Jen Cairns - AAPS training specialist shares some festive tips for your furry friends

Christmas is such a busy and exciting time not just for us, but for our pets as well. Families tend to be home more, there is many outings, kids are on holidays and there are many gatherings and events to attend. 

With all the excitement, it is important to remember there are some hidden dangers for our beloved pets that are important for owners to be aware of. 

Visitors and events: 

Many families have Christmas gatherings at their homes, with lots of guests and sometimes people our pets have never met. While some pets take this in their stride, others may find this overwhelming. 

Keep an eye on your pet for cues, looking nervous, trying to retreat or behaving differently to normal are all signs your pet needs some quiet time alone. Christmas can also be a time where there may be unfamiliar children in your home. If you are not sure how your pet will react around children, the best option is to keep your pet separate. If your pet is overwhelmed or unsure at anytime, you can still let them enjoy their day. Find a delicious treat that will take your pet a long time to eat and give them a quiet area either in the laundry or somewhere safe in the backyard to chew this while the festivities continue. 

Festive foods: 

The festive season generally goes hand in hand with lots of delicious foods! But many of the treats we love, are not safe for our pets. The Australian Veterinary Association (AVA) warns owners to never feed these items to our pets: chocolate, nutmeg, grapes and raisins (including Christmas pudding and mince tarts), avocado, macadamia nuts, onion and garlic, turkey skin, pork crackling, sausages and other fatty meats, and lastly alcohol.

When consumed, these foods can cause illness and be potentially toxic.

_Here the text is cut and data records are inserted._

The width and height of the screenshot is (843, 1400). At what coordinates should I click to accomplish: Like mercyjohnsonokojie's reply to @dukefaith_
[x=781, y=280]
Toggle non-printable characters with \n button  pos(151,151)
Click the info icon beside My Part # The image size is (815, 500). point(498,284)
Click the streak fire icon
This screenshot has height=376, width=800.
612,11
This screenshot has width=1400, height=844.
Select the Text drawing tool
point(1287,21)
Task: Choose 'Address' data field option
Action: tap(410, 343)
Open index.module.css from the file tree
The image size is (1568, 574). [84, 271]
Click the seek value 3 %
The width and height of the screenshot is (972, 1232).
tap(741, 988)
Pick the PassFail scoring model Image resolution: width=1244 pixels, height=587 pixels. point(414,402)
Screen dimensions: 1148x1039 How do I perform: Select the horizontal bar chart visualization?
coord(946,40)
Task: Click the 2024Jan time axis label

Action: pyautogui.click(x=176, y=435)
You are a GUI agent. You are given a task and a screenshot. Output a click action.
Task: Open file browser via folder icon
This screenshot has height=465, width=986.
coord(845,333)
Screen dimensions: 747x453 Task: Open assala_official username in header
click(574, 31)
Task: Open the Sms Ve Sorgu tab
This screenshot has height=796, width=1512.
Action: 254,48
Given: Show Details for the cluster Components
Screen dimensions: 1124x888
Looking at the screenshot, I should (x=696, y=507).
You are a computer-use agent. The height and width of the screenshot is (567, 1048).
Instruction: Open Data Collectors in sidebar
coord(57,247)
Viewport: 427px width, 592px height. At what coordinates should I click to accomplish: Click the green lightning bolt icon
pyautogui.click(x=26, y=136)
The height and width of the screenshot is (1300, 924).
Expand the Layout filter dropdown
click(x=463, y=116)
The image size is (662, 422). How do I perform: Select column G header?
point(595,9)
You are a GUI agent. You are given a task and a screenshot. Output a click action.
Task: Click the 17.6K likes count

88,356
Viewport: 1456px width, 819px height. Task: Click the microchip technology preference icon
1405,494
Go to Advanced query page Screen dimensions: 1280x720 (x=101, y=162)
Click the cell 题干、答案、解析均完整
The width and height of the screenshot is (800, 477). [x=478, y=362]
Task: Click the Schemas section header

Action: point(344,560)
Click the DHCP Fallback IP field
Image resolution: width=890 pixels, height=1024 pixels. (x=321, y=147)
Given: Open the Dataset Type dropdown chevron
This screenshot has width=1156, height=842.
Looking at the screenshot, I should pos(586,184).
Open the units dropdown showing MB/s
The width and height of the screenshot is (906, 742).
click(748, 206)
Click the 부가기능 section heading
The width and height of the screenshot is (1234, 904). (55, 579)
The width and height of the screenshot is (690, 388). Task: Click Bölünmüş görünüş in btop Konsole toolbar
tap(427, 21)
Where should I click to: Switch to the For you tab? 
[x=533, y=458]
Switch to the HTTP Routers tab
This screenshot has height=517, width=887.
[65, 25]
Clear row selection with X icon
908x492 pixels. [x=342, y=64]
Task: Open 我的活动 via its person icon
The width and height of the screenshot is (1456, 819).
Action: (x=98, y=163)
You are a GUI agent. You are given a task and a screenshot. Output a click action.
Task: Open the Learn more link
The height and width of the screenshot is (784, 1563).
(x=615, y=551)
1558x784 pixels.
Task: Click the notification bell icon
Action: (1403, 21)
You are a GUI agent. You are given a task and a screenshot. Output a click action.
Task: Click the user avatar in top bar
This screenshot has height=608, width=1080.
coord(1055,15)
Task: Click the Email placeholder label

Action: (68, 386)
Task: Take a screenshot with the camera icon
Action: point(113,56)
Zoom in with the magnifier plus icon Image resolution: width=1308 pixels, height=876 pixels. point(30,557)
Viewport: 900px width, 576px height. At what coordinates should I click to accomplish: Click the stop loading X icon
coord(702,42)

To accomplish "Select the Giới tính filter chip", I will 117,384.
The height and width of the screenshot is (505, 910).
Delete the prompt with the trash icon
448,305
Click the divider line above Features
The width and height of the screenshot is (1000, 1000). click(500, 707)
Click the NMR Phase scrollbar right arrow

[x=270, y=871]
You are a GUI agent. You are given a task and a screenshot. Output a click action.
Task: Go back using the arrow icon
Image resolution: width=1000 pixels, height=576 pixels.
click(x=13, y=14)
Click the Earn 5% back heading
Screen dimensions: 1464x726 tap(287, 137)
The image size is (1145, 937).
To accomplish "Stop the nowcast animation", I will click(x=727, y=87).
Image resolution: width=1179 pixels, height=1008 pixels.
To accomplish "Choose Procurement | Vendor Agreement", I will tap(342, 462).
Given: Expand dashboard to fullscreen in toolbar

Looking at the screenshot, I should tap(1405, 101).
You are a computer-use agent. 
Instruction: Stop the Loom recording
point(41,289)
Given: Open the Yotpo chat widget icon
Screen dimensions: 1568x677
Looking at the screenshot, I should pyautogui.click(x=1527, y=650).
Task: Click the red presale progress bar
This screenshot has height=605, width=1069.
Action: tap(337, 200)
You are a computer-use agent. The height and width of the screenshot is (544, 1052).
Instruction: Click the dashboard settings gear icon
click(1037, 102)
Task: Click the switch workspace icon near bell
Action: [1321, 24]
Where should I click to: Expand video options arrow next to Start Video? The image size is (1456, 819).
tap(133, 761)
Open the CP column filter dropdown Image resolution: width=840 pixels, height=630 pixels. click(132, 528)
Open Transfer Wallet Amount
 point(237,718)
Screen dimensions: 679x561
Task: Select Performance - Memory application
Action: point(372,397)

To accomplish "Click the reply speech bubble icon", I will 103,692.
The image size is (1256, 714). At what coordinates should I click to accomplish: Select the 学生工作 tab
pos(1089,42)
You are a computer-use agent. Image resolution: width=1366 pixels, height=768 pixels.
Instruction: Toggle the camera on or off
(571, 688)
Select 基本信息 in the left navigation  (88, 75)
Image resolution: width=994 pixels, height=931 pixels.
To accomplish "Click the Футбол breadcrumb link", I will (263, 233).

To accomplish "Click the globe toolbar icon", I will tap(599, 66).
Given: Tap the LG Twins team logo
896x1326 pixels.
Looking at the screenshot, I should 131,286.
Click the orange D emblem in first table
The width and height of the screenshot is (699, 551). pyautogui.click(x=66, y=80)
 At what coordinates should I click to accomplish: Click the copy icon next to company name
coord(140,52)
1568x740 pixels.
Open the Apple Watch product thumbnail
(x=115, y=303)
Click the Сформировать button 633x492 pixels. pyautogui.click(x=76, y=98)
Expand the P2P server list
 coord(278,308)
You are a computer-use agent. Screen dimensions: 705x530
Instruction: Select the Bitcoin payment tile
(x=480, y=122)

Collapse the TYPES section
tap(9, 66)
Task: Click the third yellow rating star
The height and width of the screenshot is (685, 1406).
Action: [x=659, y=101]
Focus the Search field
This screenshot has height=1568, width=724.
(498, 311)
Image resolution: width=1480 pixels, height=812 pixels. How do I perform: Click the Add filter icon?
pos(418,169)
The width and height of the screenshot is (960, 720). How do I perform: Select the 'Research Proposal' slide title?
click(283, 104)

If you think your pet has eaten any of the above foods, call your vet immediately for advice. 


Fireworks while beautiful are very loud and many animals find the noise overwhelming and unfamiliar. Dogs, cats and even horses don’t cope well with the unfamiliar sound of fireworks, with many trying to escape the sound and putting themselves at risk of injury or becoming displaced. 

Over the festive period when fireworks are common, where possible keep your pet indoors or in an area where they can not injure themselves on anything if they do try to flee. Ensure microchip and ID tags have the correct details and where possible if your animal is particularly scared of the noise, stay home with them or have a trusted friend to watch them if you are out. 

For dogs, it can help to close the curtains, turn up the television to drown out the noise and give them something to keep them distracted – treat balls, puzzles and treat scatters all work great! 

If you keep these tips in mind, you and your pets will enjoy the festive season together.